Copy out the entries word for word, starting at the line that contains "Viewport: 746px width, 492px height." and ending after the line that contains "I will point(607,153).".

[Data records]
/---

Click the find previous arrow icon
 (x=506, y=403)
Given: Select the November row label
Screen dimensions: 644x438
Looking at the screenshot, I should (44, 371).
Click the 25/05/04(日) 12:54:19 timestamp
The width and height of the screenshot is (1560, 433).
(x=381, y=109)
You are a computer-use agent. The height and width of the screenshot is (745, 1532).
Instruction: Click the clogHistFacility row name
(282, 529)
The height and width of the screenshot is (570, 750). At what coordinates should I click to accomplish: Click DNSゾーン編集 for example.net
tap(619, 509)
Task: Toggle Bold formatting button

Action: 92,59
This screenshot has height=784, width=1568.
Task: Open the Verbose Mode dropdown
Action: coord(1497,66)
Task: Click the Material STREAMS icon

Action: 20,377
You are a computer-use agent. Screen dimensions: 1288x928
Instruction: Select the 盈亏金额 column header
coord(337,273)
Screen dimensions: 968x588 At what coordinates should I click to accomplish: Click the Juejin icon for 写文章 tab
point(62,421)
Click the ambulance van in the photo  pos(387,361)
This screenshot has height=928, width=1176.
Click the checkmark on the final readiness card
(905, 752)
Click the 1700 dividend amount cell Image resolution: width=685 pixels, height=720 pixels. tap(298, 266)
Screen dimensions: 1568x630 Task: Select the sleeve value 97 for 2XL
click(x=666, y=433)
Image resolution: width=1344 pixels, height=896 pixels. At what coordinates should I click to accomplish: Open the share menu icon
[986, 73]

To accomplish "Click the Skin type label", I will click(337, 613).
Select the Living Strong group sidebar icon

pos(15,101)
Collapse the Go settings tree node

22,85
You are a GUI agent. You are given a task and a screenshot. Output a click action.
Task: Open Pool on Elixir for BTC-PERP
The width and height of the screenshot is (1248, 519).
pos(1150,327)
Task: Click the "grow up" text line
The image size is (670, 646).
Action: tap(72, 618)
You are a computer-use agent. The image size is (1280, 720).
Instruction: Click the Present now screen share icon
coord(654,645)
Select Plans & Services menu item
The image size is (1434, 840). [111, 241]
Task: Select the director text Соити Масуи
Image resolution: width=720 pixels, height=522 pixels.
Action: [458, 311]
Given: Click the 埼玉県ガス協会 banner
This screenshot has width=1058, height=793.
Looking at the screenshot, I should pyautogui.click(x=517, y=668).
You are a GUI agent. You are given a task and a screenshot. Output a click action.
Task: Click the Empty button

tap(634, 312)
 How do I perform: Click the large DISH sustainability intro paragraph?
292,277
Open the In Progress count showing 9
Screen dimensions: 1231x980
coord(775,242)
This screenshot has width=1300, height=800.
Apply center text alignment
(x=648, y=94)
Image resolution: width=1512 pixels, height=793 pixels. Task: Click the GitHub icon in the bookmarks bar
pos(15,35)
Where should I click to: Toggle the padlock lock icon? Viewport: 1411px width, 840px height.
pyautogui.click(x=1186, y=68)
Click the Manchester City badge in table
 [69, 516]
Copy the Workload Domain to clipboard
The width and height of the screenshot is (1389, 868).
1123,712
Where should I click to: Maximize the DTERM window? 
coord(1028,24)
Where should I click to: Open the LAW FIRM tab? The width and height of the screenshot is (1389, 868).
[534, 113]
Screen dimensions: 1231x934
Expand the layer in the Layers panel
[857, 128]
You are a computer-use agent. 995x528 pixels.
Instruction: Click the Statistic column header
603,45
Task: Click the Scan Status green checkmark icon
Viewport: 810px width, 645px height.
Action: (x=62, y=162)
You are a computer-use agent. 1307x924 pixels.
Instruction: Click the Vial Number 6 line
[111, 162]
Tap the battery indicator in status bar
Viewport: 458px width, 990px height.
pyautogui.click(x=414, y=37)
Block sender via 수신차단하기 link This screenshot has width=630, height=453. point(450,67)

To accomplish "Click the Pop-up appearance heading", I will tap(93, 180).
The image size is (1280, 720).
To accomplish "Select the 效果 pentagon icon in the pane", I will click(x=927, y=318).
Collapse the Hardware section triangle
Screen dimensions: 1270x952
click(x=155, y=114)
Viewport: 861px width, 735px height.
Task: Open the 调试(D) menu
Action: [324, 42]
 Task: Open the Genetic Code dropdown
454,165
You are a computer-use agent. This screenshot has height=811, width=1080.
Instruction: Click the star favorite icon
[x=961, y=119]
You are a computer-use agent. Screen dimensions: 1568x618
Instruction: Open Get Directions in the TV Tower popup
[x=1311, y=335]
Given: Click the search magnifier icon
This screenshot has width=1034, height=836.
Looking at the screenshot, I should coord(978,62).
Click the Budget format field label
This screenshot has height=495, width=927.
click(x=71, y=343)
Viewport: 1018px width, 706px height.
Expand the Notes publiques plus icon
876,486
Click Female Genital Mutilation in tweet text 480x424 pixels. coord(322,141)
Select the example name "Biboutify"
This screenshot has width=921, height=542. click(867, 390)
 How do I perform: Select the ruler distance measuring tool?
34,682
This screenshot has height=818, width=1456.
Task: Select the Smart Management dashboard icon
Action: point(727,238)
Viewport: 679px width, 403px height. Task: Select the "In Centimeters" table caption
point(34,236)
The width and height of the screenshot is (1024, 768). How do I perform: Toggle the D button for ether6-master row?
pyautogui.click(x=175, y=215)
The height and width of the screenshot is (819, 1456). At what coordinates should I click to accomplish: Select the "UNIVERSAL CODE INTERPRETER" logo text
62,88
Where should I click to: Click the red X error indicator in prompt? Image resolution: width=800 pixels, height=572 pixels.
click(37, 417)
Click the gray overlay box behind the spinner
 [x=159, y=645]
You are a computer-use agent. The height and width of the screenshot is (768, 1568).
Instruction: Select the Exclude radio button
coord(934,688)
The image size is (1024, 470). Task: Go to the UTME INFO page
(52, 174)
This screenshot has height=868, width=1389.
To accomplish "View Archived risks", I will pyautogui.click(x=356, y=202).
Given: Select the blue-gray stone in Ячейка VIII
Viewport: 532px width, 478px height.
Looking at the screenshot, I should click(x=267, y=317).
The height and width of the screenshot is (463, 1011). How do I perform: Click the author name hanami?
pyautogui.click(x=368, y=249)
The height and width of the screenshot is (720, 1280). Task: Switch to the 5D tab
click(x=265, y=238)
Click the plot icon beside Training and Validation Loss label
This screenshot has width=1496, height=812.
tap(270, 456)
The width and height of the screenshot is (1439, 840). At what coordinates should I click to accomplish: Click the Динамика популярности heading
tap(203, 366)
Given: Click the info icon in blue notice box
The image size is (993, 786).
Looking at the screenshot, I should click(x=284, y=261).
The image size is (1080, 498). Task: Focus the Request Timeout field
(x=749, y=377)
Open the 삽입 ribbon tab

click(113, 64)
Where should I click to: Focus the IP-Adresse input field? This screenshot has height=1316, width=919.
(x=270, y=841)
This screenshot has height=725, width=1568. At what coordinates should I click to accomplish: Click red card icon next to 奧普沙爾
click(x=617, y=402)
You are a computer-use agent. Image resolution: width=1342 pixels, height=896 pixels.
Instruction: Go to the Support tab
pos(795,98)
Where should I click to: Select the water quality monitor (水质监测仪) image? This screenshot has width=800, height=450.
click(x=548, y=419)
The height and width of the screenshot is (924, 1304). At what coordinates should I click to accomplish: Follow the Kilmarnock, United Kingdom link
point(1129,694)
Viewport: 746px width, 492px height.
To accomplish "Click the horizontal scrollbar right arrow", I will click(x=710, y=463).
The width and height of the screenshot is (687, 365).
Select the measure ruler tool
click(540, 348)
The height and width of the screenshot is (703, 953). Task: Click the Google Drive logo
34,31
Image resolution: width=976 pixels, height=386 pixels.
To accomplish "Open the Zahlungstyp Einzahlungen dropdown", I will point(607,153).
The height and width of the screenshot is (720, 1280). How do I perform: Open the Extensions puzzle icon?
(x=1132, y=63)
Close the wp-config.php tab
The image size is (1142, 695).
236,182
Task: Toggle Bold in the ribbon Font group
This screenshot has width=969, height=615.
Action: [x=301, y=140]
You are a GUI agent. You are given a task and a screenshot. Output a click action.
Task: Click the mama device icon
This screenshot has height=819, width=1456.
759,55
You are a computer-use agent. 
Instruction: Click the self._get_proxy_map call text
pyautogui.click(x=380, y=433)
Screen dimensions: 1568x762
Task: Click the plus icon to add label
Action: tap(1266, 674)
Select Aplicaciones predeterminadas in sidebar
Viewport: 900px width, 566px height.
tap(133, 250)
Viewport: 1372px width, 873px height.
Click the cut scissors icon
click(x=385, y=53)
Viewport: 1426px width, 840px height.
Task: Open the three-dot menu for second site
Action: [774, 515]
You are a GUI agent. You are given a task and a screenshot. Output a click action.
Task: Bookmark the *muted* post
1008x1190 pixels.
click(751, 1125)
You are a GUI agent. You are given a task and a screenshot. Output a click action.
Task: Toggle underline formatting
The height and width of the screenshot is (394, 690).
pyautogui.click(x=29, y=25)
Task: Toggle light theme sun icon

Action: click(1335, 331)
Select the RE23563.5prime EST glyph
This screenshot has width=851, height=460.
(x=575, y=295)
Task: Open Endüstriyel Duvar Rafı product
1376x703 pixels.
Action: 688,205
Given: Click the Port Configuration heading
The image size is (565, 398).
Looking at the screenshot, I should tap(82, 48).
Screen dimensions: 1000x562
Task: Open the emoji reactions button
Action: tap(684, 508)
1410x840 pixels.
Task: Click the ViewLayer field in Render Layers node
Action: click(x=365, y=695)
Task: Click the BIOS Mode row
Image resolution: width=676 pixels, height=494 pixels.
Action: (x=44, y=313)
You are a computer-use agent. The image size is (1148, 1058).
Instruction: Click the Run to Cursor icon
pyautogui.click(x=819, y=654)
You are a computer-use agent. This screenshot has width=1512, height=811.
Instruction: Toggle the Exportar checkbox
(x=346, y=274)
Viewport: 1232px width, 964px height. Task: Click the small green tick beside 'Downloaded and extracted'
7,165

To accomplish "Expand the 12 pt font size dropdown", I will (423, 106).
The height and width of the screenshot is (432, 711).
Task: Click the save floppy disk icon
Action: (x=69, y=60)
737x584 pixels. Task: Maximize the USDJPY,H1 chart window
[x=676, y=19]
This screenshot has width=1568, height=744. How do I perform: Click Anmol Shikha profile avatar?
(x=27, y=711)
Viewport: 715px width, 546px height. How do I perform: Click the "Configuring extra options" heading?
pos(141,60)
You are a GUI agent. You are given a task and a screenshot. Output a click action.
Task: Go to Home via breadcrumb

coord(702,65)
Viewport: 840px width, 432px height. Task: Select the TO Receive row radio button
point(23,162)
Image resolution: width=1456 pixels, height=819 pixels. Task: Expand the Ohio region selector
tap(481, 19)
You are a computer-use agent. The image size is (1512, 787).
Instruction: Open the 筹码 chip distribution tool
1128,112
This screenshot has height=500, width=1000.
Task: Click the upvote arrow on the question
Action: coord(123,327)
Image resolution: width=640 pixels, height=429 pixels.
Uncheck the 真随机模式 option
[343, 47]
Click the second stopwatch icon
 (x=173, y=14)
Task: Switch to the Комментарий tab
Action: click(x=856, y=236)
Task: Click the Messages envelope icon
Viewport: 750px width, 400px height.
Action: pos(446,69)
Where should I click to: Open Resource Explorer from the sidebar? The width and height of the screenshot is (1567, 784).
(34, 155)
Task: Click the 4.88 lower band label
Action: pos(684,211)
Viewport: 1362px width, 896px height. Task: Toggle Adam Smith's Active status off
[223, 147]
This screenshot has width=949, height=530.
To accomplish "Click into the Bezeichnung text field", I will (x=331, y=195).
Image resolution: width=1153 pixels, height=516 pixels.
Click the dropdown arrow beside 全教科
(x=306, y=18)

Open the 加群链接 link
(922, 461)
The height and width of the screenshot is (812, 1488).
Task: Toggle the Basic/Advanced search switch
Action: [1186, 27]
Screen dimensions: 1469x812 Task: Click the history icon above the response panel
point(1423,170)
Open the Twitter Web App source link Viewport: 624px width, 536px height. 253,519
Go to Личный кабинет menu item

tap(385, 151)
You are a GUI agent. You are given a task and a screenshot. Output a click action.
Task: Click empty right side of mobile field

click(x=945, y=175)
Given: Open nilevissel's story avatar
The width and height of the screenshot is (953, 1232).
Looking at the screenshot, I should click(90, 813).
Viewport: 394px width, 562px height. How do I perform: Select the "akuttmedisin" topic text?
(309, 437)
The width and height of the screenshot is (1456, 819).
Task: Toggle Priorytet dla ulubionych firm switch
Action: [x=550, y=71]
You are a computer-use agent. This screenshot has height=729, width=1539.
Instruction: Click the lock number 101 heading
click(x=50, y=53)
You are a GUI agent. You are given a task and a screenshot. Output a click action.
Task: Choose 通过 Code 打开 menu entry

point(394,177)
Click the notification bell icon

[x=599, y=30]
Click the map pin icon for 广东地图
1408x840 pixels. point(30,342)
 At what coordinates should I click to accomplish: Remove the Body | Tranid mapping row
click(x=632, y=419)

\---

#### Finished exercise
Viewport: 746px width, 492px height.
To accomplish "Click the horizontal scrollbar right arrow", I will click(x=710, y=463).
The width and height of the screenshot is (687, 365).
Select the measure ruler tool
click(540, 348)
The height and width of the screenshot is (703, 953). Task: Click the Google Drive logo
34,31
Image resolution: width=976 pixels, height=386 pixels.
To accomplish "Open the Zahlungstyp Einzahlungen dropdown", I will point(607,153).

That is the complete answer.